• Records for the task:
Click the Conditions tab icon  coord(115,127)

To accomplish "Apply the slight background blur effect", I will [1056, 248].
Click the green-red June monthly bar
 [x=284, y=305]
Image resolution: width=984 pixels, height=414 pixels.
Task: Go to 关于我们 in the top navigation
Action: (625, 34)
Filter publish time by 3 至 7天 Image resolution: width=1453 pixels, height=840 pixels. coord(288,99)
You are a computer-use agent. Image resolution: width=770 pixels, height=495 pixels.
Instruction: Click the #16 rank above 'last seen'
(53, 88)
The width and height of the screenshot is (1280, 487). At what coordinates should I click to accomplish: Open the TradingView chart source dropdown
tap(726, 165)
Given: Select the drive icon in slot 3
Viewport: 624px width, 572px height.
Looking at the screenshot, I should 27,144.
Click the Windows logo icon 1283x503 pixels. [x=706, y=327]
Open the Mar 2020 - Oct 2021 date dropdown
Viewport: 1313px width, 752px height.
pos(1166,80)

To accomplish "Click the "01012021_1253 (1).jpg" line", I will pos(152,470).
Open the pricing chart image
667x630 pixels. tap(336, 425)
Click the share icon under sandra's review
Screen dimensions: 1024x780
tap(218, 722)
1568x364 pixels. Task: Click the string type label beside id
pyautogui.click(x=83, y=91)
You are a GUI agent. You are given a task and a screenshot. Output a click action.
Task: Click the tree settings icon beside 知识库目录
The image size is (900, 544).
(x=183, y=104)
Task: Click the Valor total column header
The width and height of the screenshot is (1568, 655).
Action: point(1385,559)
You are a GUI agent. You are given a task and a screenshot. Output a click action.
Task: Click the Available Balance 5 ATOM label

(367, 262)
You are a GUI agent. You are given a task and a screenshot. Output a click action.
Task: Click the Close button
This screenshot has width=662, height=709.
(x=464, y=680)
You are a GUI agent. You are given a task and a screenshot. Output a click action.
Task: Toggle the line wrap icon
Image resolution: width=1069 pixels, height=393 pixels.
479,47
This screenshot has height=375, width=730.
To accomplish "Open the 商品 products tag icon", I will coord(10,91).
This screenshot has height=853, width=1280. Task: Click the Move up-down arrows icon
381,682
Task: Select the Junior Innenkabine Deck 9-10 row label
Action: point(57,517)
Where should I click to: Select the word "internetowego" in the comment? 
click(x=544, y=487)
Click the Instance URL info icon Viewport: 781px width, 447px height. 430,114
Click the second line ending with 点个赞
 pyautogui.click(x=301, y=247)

• Your objective:
Start to finish, output the whole listing exactly.

• Response area:
Click the Conditions tab icon  coord(115,127)

To accomplish "Apply the slight background blur effect", I will [1056, 248].
Click the green-red June monthly bar
 [x=284, y=305]
Image resolution: width=984 pixels, height=414 pixels.
Task: Go to 关于我们 in the top navigation
Action: (625, 34)
Filter publish time by 3 至 7天 Image resolution: width=1453 pixels, height=840 pixels. coord(288,99)
You are a computer-use agent. Image resolution: width=770 pixels, height=495 pixels.
Instruction: Click the #16 rank above 'last seen'
(53, 88)
The width and height of the screenshot is (1280, 487). At what coordinates should I click to accomplish: Open the TradingView chart source dropdown
tap(726, 165)
Given: Select the drive icon in slot 3
Viewport: 624px width, 572px height.
Looking at the screenshot, I should 27,144.
Click the Windows logo icon 1283x503 pixels. [x=706, y=327]
Open the Mar 2020 - Oct 2021 date dropdown
Viewport: 1313px width, 752px height.
pos(1166,80)

To accomplish "Click the "01012021_1253 (1).jpg" line", I will pos(152,470).
Open the pricing chart image
667x630 pixels. tap(336, 425)
Click the share icon under sandra's review
Screen dimensions: 1024x780
tap(218, 722)
1568x364 pixels. Task: Click the string type label beside id
pyautogui.click(x=83, y=91)
You are a GUI agent. You are given a task and a screenshot. Output a click action.
Task: Click the tree settings icon beside 知识库目录
The image size is (900, 544).
(x=183, y=104)
Task: Click the Valor total column header
The width and height of the screenshot is (1568, 655).
Action: point(1385,559)
You are a GUI agent. You are given a task and a screenshot. Output a click action.
Task: Click the Available Balance 5 ATOM label

(367, 262)
You are a GUI agent. You are given a task and a screenshot. Output a click action.
Task: Click the Close button
This screenshot has width=662, height=709.
(x=464, y=680)
You are a GUI agent. You are given a task and a screenshot. Output a click action.
Task: Toggle the line wrap icon
Image resolution: width=1069 pixels, height=393 pixels.
479,47
This screenshot has height=375, width=730.
To accomplish "Open the 商品 products tag icon", I will coord(10,91).
This screenshot has height=853, width=1280. Task: Click the Move up-down arrows icon
381,682
Task: Select the Junior Innenkabine Deck 9-10 row label
Action: point(57,517)
Where should I click to: Select the word "internetowego" in the comment? 
click(x=544, y=487)
Click the Instance URL info icon Viewport: 781px width, 447px height. 430,114
Click the second line ending with 点个赞
 pyautogui.click(x=301, y=247)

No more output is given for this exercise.